▶ **Your instructions**
Each entry needs to be restated exactly as written.

....

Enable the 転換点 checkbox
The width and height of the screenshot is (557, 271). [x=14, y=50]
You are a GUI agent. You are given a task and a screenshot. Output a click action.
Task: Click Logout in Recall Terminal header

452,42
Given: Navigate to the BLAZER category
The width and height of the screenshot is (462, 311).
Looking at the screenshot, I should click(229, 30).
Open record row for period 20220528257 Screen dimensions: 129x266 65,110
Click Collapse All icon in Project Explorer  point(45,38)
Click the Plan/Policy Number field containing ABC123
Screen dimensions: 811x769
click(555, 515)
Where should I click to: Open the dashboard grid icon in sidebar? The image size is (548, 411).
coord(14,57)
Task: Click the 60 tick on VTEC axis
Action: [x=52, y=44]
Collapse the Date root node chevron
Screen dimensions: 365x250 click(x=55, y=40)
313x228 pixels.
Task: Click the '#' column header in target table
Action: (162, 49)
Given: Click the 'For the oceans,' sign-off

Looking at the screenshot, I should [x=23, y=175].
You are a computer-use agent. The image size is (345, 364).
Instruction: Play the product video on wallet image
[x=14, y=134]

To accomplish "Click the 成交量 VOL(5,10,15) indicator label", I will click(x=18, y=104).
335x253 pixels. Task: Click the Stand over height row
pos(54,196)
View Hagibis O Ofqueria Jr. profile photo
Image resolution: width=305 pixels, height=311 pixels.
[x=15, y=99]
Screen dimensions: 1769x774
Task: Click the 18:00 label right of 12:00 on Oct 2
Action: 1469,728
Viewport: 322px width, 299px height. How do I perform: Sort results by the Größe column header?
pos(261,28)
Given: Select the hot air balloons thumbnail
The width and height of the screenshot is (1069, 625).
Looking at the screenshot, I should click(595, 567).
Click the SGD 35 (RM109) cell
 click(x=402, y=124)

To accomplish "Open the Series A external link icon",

....

▶ **The answer**
Enable the 転換点 checkbox
The width and height of the screenshot is (557, 271). [x=14, y=50]
You are a GUI agent. You are given a task and a screenshot. Output a click action.
Task: Click Logout in Recall Terminal header

452,42
Given: Navigate to the BLAZER category
The width and height of the screenshot is (462, 311).
Looking at the screenshot, I should click(229, 30).
Open record row for period 20220528257 Screen dimensions: 129x266 65,110
Click Collapse All icon in Project Explorer  point(45,38)
Click the Plan/Policy Number field containing ABC123
Screen dimensions: 811x769
click(555, 515)
Where should I click to: Open the dashboard grid icon in sidebar? The image size is (548, 411).
coord(14,57)
Task: Click the 60 tick on VTEC axis
Action: [x=52, y=44]
Collapse the Date root node chevron
Screen dimensions: 365x250 click(x=55, y=40)
313x228 pixels.
Task: Click the '#' column header in target table
Action: (162, 49)
Given: Click the 'For the oceans,' sign-off

Looking at the screenshot, I should [x=23, y=175].
You are a computer-use agent. The image size is (345, 364).
Instruction: Play the product video on wallet image
[x=14, y=134]

To accomplish "Click the 成交量 VOL(5,10,15) indicator label", I will click(x=18, y=104).
335x253 pixels. Task: Click the Stand over height row
pos(54,196)
View Hagibis O Ofqueria Jr. profile photo
Image resolution: width=305 pixels, height=311 pixels.
[x=15, y=99]
Screen dimensions: 1769x774
Task: Click the 18:00 label right of 12:00 on Oct 2
Action: 1469,728
Viewport: 322px width, 299px height. How do I perform: Sort results by the Größe column header?
pos(261,28)
Given: Select the hot air balloons thumbnail
The width and height of the screenshot is (1069, 625).
Looking at the screenshot, I should click(595, 567).
Click the SGD 35 (RM109) cell
 click(x=402, y=124)

To accomplish "Open the Series A external link icon",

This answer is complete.